If Congress does nothing, the current law that provides federal benefits to augment state assistance that last for only 26 weeks will expire at the end of this month. As a result, more than a million out-of-work Americans could lose their benefits in January, and a total of five million could lose them by year's end.

The Republican-led House has passed a bill that extends the coverage but gradually reduces the ceiling on federal and state benefits combined from 99 weeks to 59 weeks by mid-2012.

At the heart of the controversy is something economists and politicians have long debated. Conservatives argue that prolonging government assistance to the unemployed can discourage active job searching so long as it lasts, keeping jobless rates higher than they would be if aid were ended.

Supporters of a full new extension, including Obama and most congressional Democrats, argue that these are unusually dire times and that jobs are harder to find than after run-of-the-mill recessions. Therefore, additional aid is warranted and can contribute directly to economic growth, they say.

Mark Zandi, chief economist at Moody's Analytics, backs the full extension because "it is needed and necessary given the stress in the labor market."

"But this is not a slam-dunk positive," Zandi said. "There is something to the argument that the length of unemployment benefits creates disincentives to work." He said some studies found that benefit extensions have added as much as half a percentage point to the unemployment rate.
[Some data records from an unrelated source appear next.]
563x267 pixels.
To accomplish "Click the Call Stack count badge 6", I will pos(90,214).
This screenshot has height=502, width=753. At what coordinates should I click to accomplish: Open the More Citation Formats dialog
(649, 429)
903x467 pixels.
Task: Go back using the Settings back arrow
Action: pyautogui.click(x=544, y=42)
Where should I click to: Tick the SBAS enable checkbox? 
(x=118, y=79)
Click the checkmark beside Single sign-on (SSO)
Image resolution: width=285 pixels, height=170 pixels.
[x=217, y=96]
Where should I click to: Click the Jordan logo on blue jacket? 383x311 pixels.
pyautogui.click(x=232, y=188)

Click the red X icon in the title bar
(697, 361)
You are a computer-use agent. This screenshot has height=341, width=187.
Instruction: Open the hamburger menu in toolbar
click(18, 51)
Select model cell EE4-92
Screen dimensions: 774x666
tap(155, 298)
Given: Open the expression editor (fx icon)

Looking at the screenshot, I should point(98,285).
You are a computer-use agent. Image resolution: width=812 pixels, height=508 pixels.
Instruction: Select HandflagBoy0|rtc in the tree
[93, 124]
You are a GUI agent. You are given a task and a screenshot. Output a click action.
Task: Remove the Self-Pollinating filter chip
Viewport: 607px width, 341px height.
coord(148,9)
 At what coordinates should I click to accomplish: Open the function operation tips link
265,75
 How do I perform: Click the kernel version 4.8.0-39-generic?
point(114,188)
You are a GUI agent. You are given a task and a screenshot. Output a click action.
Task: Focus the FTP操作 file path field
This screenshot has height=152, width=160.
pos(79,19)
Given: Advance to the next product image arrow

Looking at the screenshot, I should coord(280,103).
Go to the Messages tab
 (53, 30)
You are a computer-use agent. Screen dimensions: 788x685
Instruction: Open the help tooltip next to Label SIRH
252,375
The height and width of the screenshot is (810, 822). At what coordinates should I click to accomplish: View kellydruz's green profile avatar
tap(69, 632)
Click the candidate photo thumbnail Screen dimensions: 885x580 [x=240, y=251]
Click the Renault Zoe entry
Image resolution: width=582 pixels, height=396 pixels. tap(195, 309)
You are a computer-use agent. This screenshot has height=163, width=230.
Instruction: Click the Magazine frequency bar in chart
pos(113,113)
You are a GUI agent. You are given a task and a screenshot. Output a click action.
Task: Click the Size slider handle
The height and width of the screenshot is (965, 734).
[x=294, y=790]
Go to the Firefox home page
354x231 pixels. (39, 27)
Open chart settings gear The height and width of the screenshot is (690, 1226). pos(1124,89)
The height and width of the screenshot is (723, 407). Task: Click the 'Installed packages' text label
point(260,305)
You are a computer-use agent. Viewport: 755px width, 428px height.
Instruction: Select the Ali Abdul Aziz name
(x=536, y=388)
That would suggest the most recent unemployment rate, for November, would be 8.1 percent rather than 8.6 percent. "Still, on net, the positives outweigh the negatives," Zandi said.

Douglas Holtz-Eakin, a former head of the Congressional Budget Office who was 2008 GOP presidential nominee John McCain's top economic adviser, said there are both benefits and costs to extending the benefits.

"It gives them some cash and allows them time to perhaps find a better match, a better job for them in the future." But Holtz-Eakin also said "there is unambiguous evidence that longer unemployment insurance extends spells of unemployment" and is especially hard on older workers whose skills diminish the longer they're out of work.

"You've got to figure where to draw the line. There's no magic number," said Holtz-Eakin, now president of the conservative American Action Forum. The House bill "is an attempt to do this," he said.

In the current extensions, the first one voted by Congress in early 2008, some 17.6 million Americans have collected federal benefits. How much varies from state to state, but the nationwide average is about $300 a week.

Republicans say they are willing to extend the benefits, but also want to cut back the coverage by 20 weeks.

They argue that even under the full extension sought by Obama, federal benefits tied to state-by-state levels of unemployment will likely expire in 20 states under the current formula as jobless rates decline. Even under Obama's plan, the cap would become 79 weeks instead of 99 weeks.

The House formula reducing the cap "reflects the more normal level typically available following recessions," said House Ways and Means Chairman Dave Camp, R-Mich.

But economists say there is no guarantee that unemployment rates won't rise once discouraged workers start looking for jobs again and are officially counted by the government as rejoining the ranks of unemployed.

The unemployment rate dropped to 8.6 percent last month after hovering at or above 9 percent for more than two years. But part of the decline came because many jobless workers became discouraged and stopped looking for work and left the work force.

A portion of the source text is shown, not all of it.